The FARC have been requesting a meeting with the pope during his next visit to Cuba for the last few weeks in the context of the peace talks with the Colombian government.
The peace talks have have been taking place in Havana, Cuba since 2012 in order to resolve the 50-year-long civil conflict which left 260,00 Colombians dead and 6 million people displaced.
“Ivan Marquez,” the chief negotiator for the FARC, said of their hopes in August, “Just imagine the impact it would have to get Pope Francis’ support for this major joint effort for all Colombians — to achieve reconciliation after decades of conflict.”
Vatican spokesperson Federico Lombardi said in a press conference that the FARC representatives should not expect the pope to meet with them as it would not fit in with the papal program.
Pope Francis will be touring Cuba and the United States between September 19 and September 28.

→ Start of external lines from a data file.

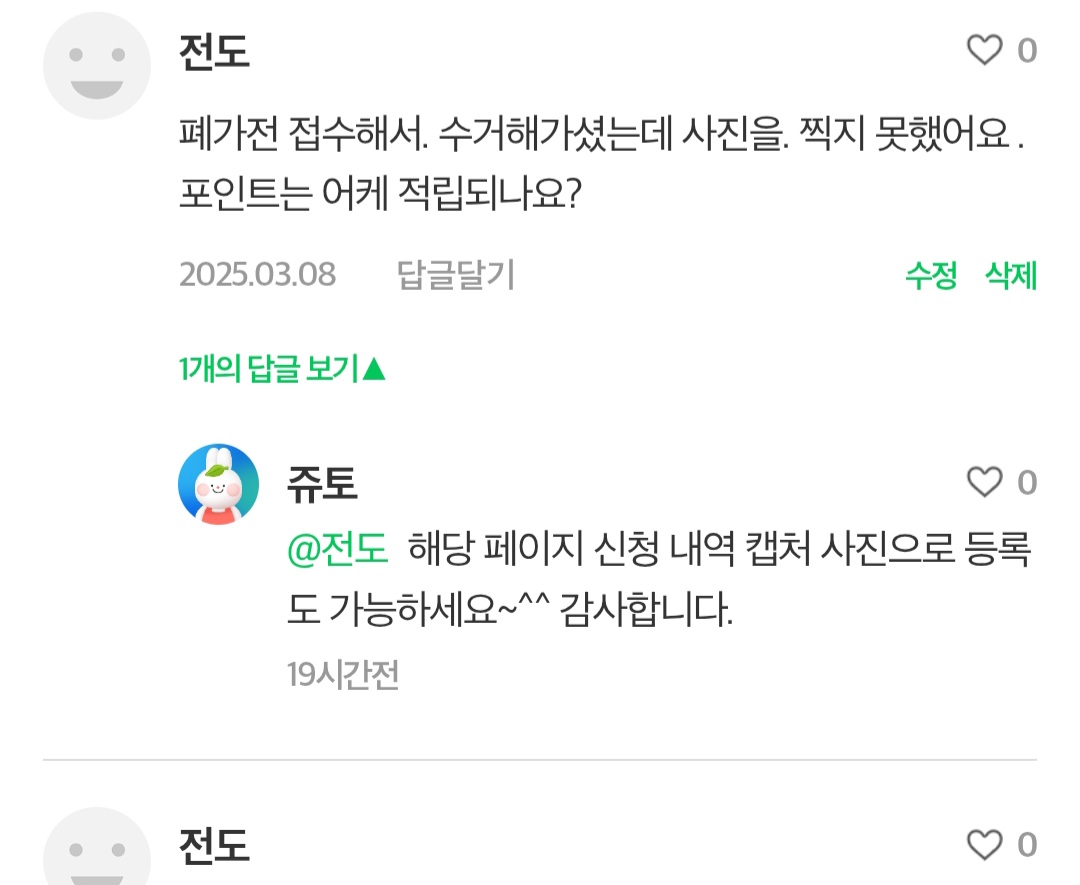Delete the comment using 삭제
1080x885 pixels.
[x=1011, y=275]
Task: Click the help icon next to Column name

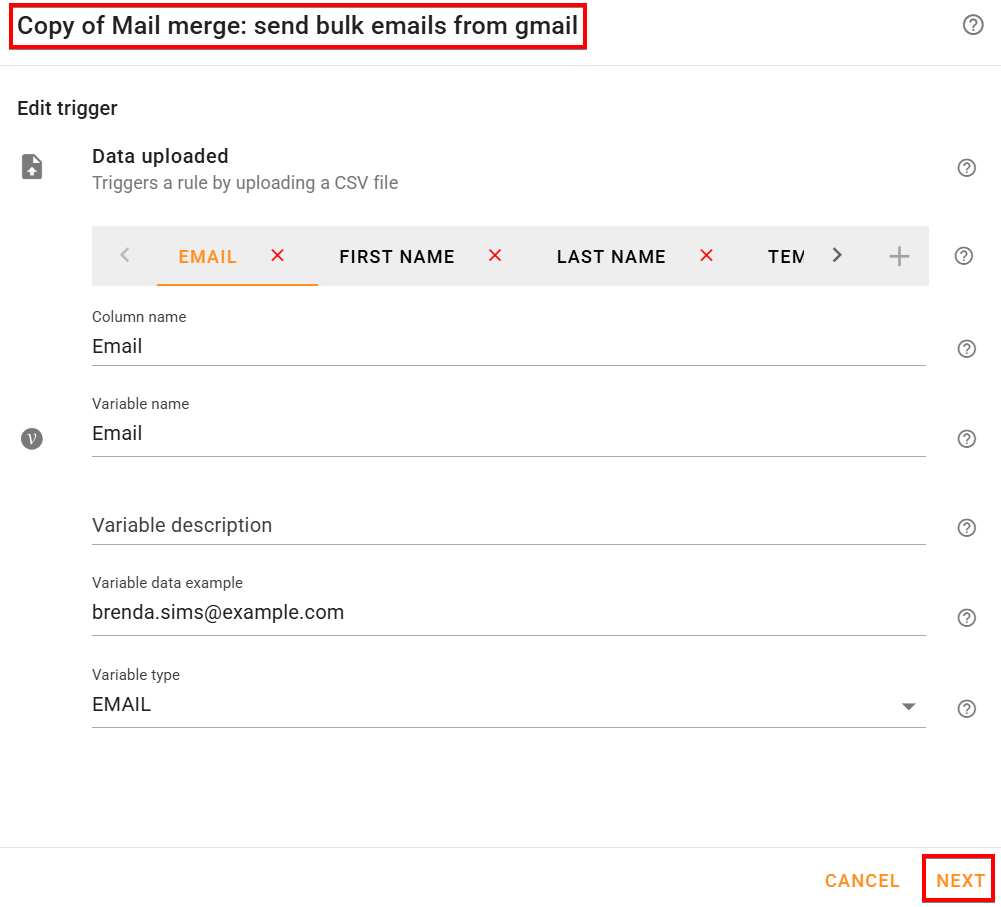Action: 966,348
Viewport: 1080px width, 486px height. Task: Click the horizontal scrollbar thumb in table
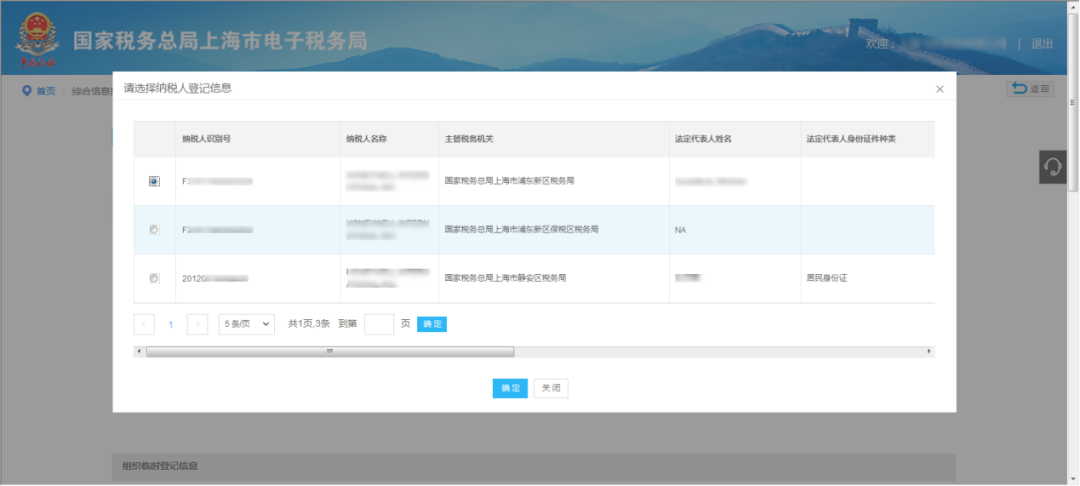(330, 351)
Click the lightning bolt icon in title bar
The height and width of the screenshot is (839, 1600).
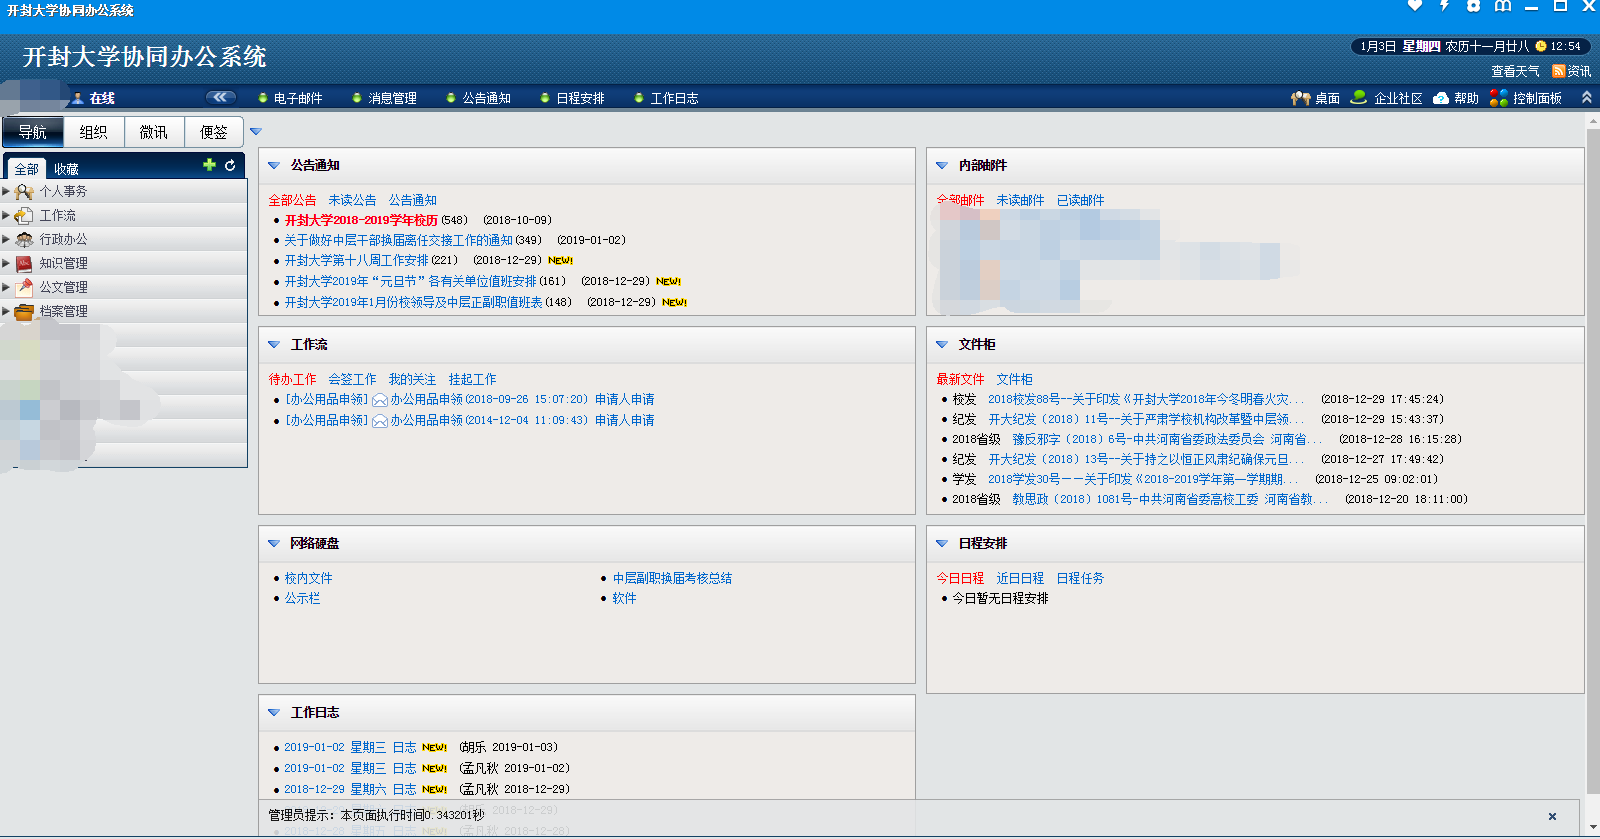[1444, 6]

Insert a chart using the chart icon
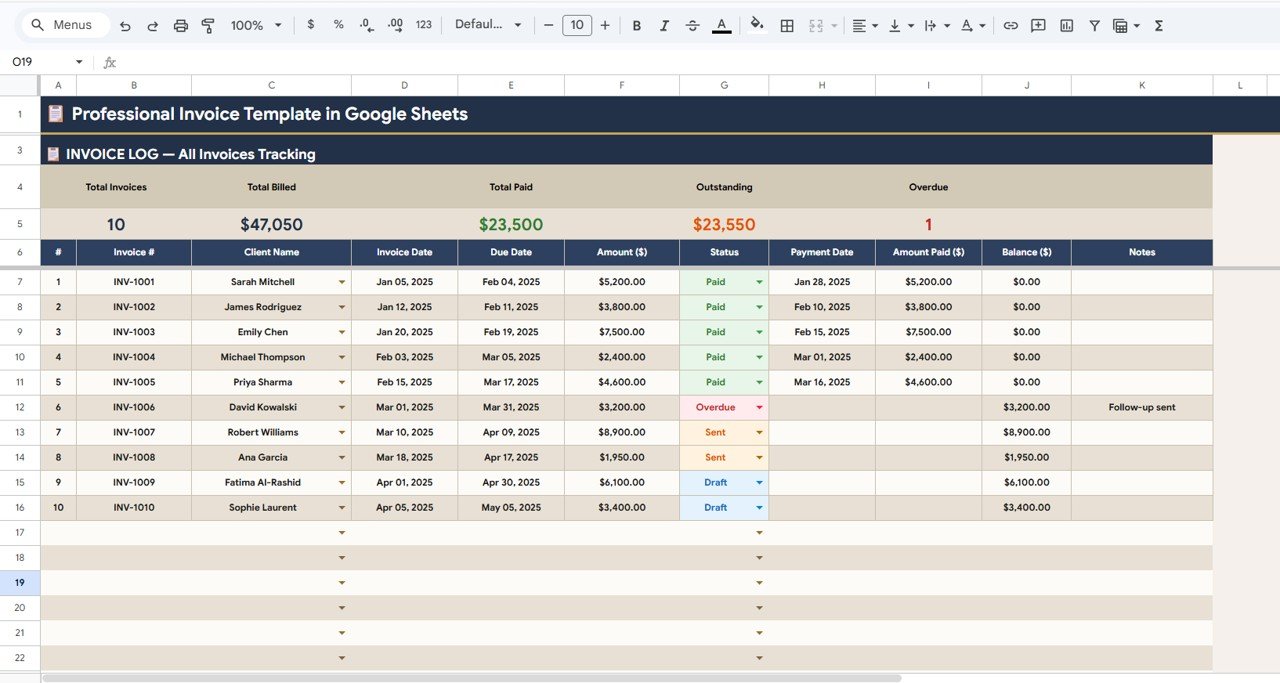pos(1065,25)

This confirmation comes after the vice director of the Vatican’s press office, Ciro Benedettini, had already dismissed the possibility of a meeting with representatives of the guerrilla group when they originally requested it.
However, earlier this year Pope Francis, the first Latin American pontiff, did promise that he would visit Colombia, a predominantly Catholic nation, once a peace deal had been agreed.
The peace talks have been ongoing since November 2012 and seek an end to more than 50 years of armed conflict between the FARC and the state.